Li F, Zhang D, Fujise K
Research Center for Cardiovascular Diseases, Institute of Molecular Medicine for the Prevention of Human Diseases, The University of Texas-Houston Medical School, 6431 Fannin St., Houston, TX 77030, USA.
J Biol Chem. 2001 Dec 14;276(50):47542-9. doi: 10.1074/jbc.M108954200. Epub 2001 Oct 11.

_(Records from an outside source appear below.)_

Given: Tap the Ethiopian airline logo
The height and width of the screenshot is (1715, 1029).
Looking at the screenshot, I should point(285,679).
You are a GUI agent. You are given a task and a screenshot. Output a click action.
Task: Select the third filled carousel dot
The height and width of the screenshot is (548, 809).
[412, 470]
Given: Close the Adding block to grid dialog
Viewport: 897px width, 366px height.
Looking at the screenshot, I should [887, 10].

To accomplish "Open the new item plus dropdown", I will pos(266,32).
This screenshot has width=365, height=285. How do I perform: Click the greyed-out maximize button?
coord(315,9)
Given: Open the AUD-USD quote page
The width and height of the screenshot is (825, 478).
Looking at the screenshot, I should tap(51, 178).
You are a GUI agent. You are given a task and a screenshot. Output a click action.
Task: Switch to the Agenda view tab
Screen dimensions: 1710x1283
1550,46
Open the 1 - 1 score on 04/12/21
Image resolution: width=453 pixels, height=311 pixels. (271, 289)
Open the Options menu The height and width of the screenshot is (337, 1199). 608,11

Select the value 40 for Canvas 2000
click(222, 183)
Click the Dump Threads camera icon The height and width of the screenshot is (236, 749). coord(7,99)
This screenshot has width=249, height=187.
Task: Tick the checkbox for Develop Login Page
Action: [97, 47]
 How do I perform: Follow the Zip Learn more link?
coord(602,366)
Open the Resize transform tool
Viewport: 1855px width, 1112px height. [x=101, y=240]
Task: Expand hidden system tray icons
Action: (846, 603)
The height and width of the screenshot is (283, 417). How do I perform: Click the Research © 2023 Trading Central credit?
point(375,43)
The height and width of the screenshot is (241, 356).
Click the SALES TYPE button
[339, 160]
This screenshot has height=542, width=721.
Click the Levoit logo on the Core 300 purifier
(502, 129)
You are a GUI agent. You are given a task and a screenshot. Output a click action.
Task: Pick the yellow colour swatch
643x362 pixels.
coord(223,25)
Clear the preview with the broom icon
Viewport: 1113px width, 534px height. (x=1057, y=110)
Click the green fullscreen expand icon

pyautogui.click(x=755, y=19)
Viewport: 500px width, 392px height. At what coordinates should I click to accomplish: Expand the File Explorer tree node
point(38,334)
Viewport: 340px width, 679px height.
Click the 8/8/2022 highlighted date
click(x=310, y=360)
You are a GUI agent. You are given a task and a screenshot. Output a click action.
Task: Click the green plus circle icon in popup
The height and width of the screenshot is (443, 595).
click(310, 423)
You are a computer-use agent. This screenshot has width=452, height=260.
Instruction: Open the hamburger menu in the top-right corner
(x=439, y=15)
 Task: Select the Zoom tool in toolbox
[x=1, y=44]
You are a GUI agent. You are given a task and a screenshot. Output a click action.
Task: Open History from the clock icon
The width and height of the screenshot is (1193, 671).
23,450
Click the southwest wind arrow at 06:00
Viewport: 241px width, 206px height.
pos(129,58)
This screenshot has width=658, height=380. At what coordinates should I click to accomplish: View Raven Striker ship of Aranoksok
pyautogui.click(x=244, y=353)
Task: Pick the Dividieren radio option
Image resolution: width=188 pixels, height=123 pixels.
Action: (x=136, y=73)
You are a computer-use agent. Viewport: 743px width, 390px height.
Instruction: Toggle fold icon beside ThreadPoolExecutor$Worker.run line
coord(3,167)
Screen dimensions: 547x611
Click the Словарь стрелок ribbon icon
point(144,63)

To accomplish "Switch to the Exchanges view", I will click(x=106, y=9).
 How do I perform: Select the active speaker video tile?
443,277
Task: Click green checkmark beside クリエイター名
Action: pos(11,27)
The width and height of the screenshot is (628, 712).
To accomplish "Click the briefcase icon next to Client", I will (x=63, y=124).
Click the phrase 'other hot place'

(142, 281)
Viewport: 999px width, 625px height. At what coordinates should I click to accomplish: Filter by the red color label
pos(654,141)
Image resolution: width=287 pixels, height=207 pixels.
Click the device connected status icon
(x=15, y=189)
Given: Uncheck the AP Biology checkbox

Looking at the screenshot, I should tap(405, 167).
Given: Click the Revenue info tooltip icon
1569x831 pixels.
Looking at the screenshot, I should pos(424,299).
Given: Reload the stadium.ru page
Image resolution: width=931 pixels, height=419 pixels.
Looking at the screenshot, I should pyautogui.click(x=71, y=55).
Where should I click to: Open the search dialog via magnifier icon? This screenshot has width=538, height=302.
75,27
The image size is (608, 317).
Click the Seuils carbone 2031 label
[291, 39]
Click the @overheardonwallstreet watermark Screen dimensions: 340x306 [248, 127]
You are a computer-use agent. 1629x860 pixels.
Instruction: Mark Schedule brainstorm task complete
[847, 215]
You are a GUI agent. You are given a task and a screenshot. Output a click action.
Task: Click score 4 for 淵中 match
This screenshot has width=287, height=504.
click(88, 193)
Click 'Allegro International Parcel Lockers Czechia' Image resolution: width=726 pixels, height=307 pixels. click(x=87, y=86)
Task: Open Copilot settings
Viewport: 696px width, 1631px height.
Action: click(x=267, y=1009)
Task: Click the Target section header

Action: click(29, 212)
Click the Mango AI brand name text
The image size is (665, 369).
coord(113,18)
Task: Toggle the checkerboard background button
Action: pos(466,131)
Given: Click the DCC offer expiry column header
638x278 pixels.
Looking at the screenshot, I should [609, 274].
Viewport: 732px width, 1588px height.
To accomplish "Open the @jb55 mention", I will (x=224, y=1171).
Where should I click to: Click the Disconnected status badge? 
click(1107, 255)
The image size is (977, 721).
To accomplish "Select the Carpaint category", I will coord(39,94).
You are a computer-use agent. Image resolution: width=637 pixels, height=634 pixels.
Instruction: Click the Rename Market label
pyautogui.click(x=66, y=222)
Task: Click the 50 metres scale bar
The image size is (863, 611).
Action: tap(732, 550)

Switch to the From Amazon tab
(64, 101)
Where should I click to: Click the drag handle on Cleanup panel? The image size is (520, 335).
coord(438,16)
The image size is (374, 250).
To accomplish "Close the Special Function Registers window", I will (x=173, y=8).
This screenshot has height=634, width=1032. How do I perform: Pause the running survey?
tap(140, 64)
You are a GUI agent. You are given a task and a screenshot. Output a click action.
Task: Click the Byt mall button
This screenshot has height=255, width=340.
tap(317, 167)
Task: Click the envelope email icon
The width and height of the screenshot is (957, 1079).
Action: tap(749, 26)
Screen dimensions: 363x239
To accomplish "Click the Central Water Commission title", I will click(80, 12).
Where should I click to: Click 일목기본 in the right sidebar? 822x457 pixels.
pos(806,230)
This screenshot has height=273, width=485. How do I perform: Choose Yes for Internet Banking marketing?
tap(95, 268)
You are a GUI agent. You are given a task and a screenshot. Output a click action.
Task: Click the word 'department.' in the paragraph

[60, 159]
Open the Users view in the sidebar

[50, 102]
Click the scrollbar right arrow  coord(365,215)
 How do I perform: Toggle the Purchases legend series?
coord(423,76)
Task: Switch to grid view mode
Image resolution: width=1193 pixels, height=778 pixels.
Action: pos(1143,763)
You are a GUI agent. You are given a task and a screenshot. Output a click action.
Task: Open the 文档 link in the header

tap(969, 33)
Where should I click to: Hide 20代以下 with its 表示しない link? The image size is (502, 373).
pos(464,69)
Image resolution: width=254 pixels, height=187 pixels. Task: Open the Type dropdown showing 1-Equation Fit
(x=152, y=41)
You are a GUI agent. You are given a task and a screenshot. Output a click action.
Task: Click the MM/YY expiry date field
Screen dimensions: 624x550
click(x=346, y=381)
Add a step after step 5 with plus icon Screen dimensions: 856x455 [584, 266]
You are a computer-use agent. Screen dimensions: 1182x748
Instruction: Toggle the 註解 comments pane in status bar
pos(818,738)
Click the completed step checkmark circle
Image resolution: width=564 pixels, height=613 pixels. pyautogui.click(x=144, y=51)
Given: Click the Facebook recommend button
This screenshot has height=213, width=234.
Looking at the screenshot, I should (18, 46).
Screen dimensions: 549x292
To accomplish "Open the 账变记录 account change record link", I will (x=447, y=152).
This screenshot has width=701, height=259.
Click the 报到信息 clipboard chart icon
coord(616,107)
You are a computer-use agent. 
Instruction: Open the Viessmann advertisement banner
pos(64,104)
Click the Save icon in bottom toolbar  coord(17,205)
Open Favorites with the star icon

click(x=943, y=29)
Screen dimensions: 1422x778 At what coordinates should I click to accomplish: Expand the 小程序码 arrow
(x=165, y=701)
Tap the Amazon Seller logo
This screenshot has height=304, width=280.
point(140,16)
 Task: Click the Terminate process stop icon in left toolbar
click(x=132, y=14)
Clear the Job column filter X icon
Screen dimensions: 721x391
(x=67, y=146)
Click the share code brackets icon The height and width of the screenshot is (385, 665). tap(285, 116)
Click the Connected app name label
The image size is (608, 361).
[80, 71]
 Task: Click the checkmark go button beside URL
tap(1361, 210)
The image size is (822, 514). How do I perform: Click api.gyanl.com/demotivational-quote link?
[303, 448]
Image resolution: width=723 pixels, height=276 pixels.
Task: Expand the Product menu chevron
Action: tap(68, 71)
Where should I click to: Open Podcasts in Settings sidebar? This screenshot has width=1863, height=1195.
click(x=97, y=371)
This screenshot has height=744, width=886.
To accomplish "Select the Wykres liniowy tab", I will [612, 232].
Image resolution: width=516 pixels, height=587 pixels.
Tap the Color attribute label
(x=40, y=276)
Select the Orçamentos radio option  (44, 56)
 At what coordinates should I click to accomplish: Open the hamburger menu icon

Apoptosis is meticulously controlled in living organisms. Its dysregulation has been shown to play a key role in a number of human diseases, including neoplastic, cardiovascular, and degenerative disorders. Bcl-2 family member proteins and inhibitors of apoptosis proteins are two major negative regulators of apoptosis. We report here the characterization of novel antiapoptotic protein, fortilin, which we identified through yeast two-hybrid library screening. Sequence analysis of fortilin revealed it to be a 172-amino acid polypeptide highly conserved from mammals to plants. Fortilin is structurally unrelated to either Bcl-2 family member proteins or inhibitors of apoptosis proteins. Northern blot analysis showed the fortilin message to be ubiquitous in normal tissue but especially abundant in the liver, kidney, and small intestine. Western blot analysis using anti-fortilin antibody showed more extensive expression in cancerous cell lines (H1299, MCF-7, and A549) than in cell lines derived from normal tissue (HEK293). Immunocytochemistry using HeLa cells transiently expressing FLAG-tagged fortilin and immunohistochemistry using human breast ductal carcinoma tissue and anti-fortilin antibody both showed that fortilin is predominantly localized in the nucleus. Functionally, the transient overexpression of fortilin in HeLa cells prevented them, in a dose-dependent fashion, from undergoing etoposide-induced apoptosis. Consistently, U2OS cells stably expressing fortilin protected the cells from cell death induced by etoposide over various concentrations and durations of exposure. In addition, fortilin overexpression inhibited caspase-3-like activity as assessed by the cleavage of fluorogenic substrate benzyloxycarbonyl-DEVD-7-amido-4-(trifluoromethyl)coumarin. Furthermore, the antisense depletion of fortilin from breast cancer cell line MCF-7 was associated with massive cell death. These data suggest that fortilin represents a novel antiapoptotic protein involved in cell survival and apoptosis regulation.
细胞凋亡在生物体中受到精确调控。其失调已被证明在许多人类疾病中起关键作用,包括肿瘤、心血管和退行性疾病。Bcl-2家族成员蛋白和凋亡抑制蛋白是细胞凋亡的两个主要负调控因子。我们在此报告了一种新型抗凋亡蛋白福替林(fortilin)的特性,它是我们通过酵母双杂交文库筛选鉴定出来的。福替林的序列分析表明它是一种由172个氨基酸组成的多肽,从哺乳动物到植物都高度保守。福替林在结构上与Bcl-2家族成员蛋白或凋亡抑制蛋白均无关联。Northern印迹分析显示福替林的信使核糖核酸在正常组织中普遍存在,但在肝脏、肾脏和小肠中尤其丰富。使用抗福替林抗体的蛋白质印迹分析表明,与源自正常组织的细胞系(HEK293)相比,其在癌细胞系(H1299、MCF-7和A549)中的表达更为广泛。使用瞬时表达FLAG标签福替林的HeLa细胞进行免疫细胞化学以及使用人乳腺导管癌组织和抗福替林抗体进行免疫组织化学均显示,福替林主要定位于细胞核。在功能上,福替林在HeLa细胞中的瞬时过表达以剂量依赖的方式阻止它们发生依托泊苷诱导的细胞凋亡。同样,稳定表达福替林的U2OS细胞在不同浓度和暴露时间下均能保护细胞免受依托泊苷诱导的细胞死亡。此外,通过荧光底物苄氧羰基-DEVD-7-氨基-4-(三氟甲基)香豆素的切割评估,福替林过表达抑制了半胱天冬酶-3样活性。此外,乳腺癌细胞系MCF-7中福替林的反义缺失与大量细胞死亡有关。这些数据表明福替林是一种参与细胞存活和凋亡调控的新型抗凋亡蛋白。